What to do to get a better result?
Thanks for your question. The photos appear to show a double bubble and very large breast implants. This will likely improve over time as the soft tissue stretches. The double fold may not go away completely, but usually at 1 year you'll see an improvement. This is not the time to consider revision surgery - not now. When you're ready consider:
1. Seeing at least 3 certified plastic surgeons for different opinions.
2. Ask to see before and after of double bubble correction.
3. Consider smaller breast implants that are not as wide.
4. Consider switching to a shape breast implant and avoid saline.
Best wishes always,
This looks like a double bubble, where implants that were much larger than your own breast were used and the fold was lowered. Unfortunately, some effect from the original IMF remains.
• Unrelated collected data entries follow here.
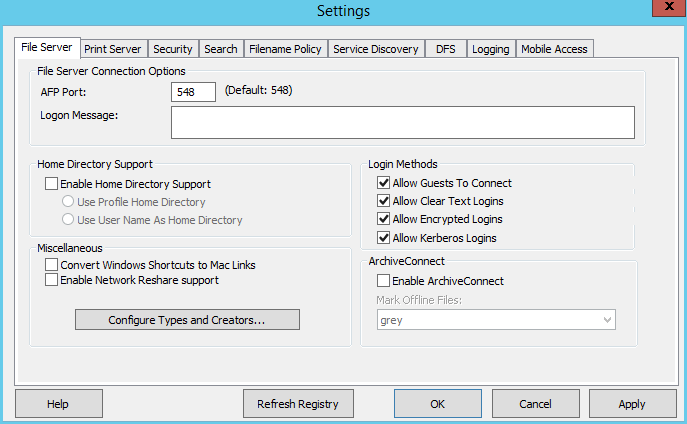The height and width of the screenshot is (424, 687).
Task: Toggle Allow Kerberos Logins checkbox
Action: coord(384,238)
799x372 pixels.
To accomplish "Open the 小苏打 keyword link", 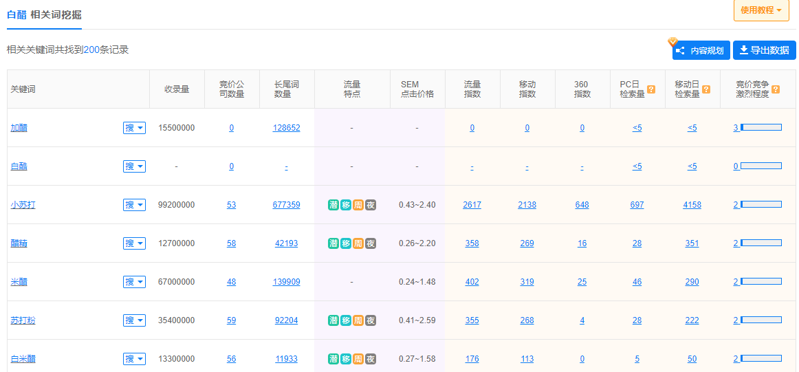I will click(23, 205).
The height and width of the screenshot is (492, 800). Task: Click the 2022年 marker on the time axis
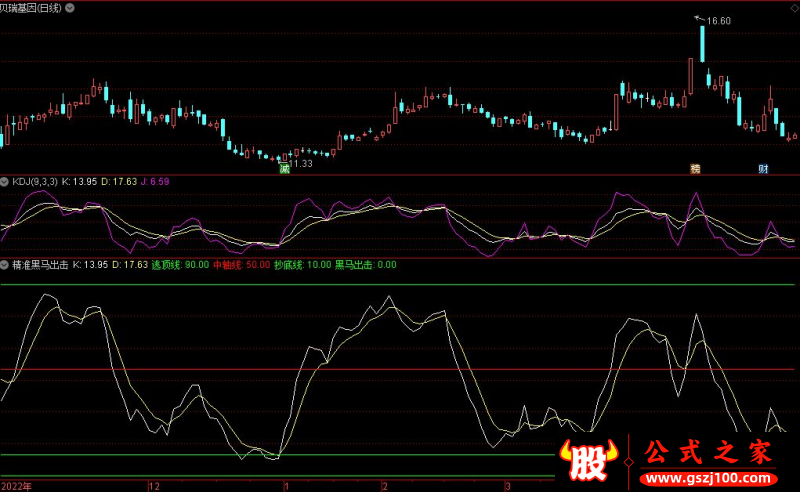16,486
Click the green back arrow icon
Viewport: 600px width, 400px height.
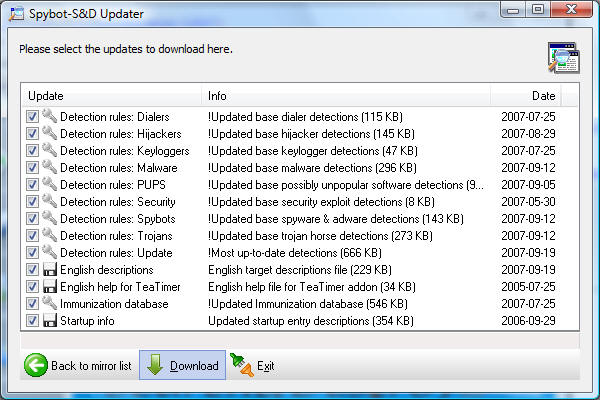tap(36, 365)
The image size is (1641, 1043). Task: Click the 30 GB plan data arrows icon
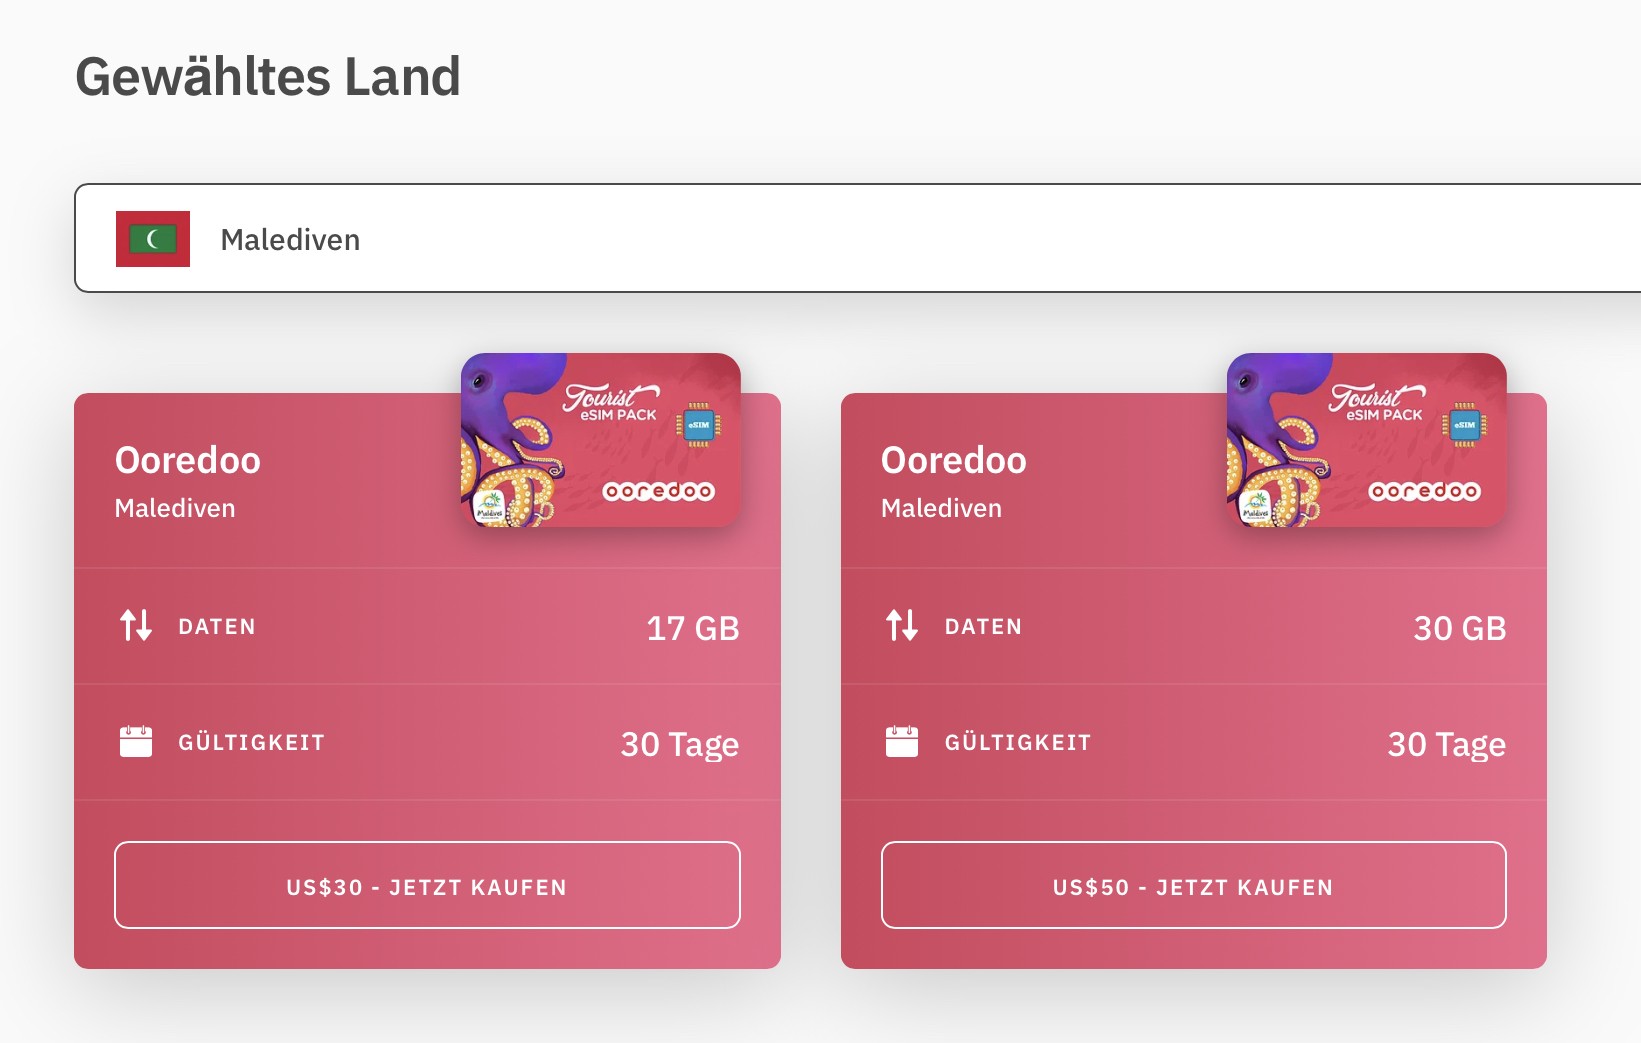tap(902, 626)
I would consider downsizing the implants significantly to fit your initial breast dimensions, and repairing the fold with a capsule plication method. These are very challenging cases.
Sometimes revisions are needed after this type of surgery, since your plastic surgeon is board certified,go back to her for the needed revision. Good luck!
The double contour seen at the bottom of the breasts(double bubble) is associated with under the muscle implants. From your photos , it appears that you had an augmentation with periareolar lift. The implants appear quite large for the with of your breasts, which contributes to this problem. This can be fixed with revisional surgery. I would consider using smaller implants and conversion to a "lollipop" or more extensive lift. An experienced breast surgeon who performs a lot of revisional surgery would be your best choice.
These corrections are complicated and have a lot of moving parts. In your case some implant support with seri, gala flex or strattice would provide the best fix. See a few surgeons with an interest and experience in these corrective surgeries.
Could this have been avoided?
It appears that you recieved a circumareolar mastopexy with placement of large breast implants via seperate incisions at your inframammary folds. The lower breast pocket dissection appears to have disrupted the ligaments of the inframammary folds which resulted in a "bottoming out" phenomenon. The result of this is the appearance of a double bubble. In order to correct this the inframmammary fold will have to be re-created at its original location by multiple strong stitches. It is also ideal to size down the breast implants in order to minimize the potential for recurrence of the double bubble. I suggest you discuss this with your current PS. If you are not satisfied with your PS it is reasonable to obtain a second or third opinion. Best of luck!
After looking at your photos you need a smaller implant also if you want to be bigger you could get a smaller implant and at the same time do some fat grafting to give you more fullness superiorly and along your breast bone.this would be a win win.
Yes, this is called a double contour deformity. It can be corrected by a variety of measures. You should return to your plastic surgeon for consultation and advice on the next steps or see a specialist on double bubble corrections if you have lost confidence in your surgeon.
Finding the right surgeon is very important. I have attached a link to help you pick the right one.
This looks like a classic double bubble deformity where the implant has fallen below the native fold. This is a challenging case but one your original PS should be able to fix. There is no guarantee when undergoing surgery with any surgeon however confidence and trust should be a vital part of choosing a surgeon. There is no right answer on who to choose. You need to go with your gut and if that means finding a new surgeon who makes your feel confident, then look at a few options and have candid discussion with each. Good Luck.
Thank you for the question and photo. It would be best to discuss your concern with you board-certified plastic surgeon first and see what your options are. It would be hard to assess your situation without an in person examination. Best of luck, Dr. Michael Omidi.